Antimicrobial regimens

  • Infectious uveitis
  • 1. Empiric antimicrobial therapy
  • Preferred regimen: Acyclovir 800 mg PO q5h for 7-10 days
  • Note: Long-term prophylactic acyclovir 400 mg PO bid may be beneficial in preventing recurrences of herpetic uveitis and development of complications.
  • 2. Pathogen-directed antimicrobial therapy
  • 2.1 Lyme uveitis

Intermediate and Posterior Uveitis

Treatment often depend on the underlying cause of the inflammation. If the cause is infectious, treatment must involve an anti-infective agent.

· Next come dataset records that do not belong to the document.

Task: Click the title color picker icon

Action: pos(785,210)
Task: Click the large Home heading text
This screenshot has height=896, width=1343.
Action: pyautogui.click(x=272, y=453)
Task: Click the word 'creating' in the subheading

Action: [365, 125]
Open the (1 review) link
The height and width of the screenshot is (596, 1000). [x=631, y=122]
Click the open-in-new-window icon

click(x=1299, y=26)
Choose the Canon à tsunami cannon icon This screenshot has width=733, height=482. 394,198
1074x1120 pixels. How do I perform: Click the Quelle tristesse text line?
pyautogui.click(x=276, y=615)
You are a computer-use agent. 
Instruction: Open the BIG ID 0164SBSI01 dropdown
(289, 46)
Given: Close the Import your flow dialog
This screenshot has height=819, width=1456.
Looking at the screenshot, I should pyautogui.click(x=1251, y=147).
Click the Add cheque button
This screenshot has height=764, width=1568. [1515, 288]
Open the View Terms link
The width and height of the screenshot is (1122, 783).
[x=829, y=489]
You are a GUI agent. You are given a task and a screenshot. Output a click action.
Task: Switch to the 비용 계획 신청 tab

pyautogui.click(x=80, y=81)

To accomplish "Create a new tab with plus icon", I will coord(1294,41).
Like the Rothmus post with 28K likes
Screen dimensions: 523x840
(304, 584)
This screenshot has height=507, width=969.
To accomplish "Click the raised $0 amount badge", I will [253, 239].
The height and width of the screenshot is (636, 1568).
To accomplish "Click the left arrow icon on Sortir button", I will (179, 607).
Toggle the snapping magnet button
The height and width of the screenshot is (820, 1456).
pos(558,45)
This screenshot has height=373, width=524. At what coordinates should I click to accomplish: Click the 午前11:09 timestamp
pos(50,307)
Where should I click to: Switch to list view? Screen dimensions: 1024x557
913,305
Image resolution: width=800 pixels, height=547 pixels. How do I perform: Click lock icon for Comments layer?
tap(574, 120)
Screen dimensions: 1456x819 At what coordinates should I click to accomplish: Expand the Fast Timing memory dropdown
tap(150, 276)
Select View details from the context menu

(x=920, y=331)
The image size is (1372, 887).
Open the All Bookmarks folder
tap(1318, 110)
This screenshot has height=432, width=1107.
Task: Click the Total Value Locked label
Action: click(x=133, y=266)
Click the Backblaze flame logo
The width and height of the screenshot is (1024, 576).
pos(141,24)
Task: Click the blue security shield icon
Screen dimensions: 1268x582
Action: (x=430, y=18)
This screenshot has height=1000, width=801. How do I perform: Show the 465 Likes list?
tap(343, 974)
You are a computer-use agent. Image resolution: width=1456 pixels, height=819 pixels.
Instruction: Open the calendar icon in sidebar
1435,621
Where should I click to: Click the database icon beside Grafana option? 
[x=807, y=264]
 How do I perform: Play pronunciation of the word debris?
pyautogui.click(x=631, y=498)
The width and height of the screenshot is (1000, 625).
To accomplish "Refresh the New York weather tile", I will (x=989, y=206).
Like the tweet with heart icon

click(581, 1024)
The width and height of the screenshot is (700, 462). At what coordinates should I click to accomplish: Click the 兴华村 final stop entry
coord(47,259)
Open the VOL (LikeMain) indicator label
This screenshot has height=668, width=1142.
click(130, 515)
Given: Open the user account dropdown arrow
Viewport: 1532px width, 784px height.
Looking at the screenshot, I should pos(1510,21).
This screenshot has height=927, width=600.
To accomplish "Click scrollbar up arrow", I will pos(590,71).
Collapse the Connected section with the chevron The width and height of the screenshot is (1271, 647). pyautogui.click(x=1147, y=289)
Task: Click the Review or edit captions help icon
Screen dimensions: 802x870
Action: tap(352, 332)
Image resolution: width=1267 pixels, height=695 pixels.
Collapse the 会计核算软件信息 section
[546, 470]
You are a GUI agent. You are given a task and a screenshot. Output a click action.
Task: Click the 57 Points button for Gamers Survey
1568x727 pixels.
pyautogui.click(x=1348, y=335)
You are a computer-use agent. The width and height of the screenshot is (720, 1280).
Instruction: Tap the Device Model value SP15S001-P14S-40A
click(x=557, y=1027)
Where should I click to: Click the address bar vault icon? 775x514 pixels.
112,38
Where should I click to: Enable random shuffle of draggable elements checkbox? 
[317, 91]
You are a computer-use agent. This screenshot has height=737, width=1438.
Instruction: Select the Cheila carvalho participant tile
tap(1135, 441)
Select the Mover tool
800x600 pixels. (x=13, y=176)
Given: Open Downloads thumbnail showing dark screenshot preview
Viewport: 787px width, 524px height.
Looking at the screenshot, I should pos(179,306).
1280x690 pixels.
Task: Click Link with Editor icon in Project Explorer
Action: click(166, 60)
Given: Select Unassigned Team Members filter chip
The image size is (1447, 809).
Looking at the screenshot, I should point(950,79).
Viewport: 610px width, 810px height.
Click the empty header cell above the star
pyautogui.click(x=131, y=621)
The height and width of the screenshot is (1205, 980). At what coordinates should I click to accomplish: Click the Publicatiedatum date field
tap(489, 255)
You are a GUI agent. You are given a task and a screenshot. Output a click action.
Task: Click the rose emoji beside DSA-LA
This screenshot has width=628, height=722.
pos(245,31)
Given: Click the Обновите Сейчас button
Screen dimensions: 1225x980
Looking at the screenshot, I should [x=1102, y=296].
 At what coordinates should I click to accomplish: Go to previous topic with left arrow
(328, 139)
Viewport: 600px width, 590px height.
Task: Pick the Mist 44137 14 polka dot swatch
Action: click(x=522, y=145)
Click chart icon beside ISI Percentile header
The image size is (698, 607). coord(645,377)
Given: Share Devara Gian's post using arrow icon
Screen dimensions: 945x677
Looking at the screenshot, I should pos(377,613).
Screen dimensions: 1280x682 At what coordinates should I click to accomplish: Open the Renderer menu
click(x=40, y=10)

  • Acute retinal necrosis (ARN) due to Herpes simplex or Varicella zoster virus: intravenous acyclovir 10 mg/kg every 8 hours with normal renal function for 1 to 2 weeks followed by Valacyclovir or Famciclovir for 6 weeks to several months. In case of ARN due to CMV, IV Ganciclovir should replace Acyclovir.
  • Progressive outer retinal necrosis: prolonged intravenous antiviral agents, in addition to intravitreal injections with Foscarnet and Ganciclovir, and the initiation of HAART in HIV-positive patients.
  • Ocular syphilis: intravenous penicillin 4 million U every 4 hours for 10 to 14 days. Corticosteroids are given to decrease intraocular inflammation as a result of Jarisch-Herxheimer reaction
  • Ocular TB: treated with the same medications and duration of therapy as TB meningitis
  • Lyme uveitis:Preferred regimen: Ceftriaxone 2 g IV q24h for 14 days

If the cause is non-infectious, treatment is administered to reduce inflammation, often through the use of corticosteroids. Intermediate uveitis is often treated with steroid eye drops, whereas posterior uveitis would have to be treated with steroid pills, as eye drops and ointments cannot reach the back of the eye.


  1. 1.0 1.1 Mandell, Gerald L.; Bennett, John E. (John Eugene); Dolin, Raphael. (2010). Mandell, Douglas, and Bennett's principles and practice of infectious disease. Philadelphia, PA: Churchill Livingstone/Elsevier. ISBN 978-0-443-06839-3.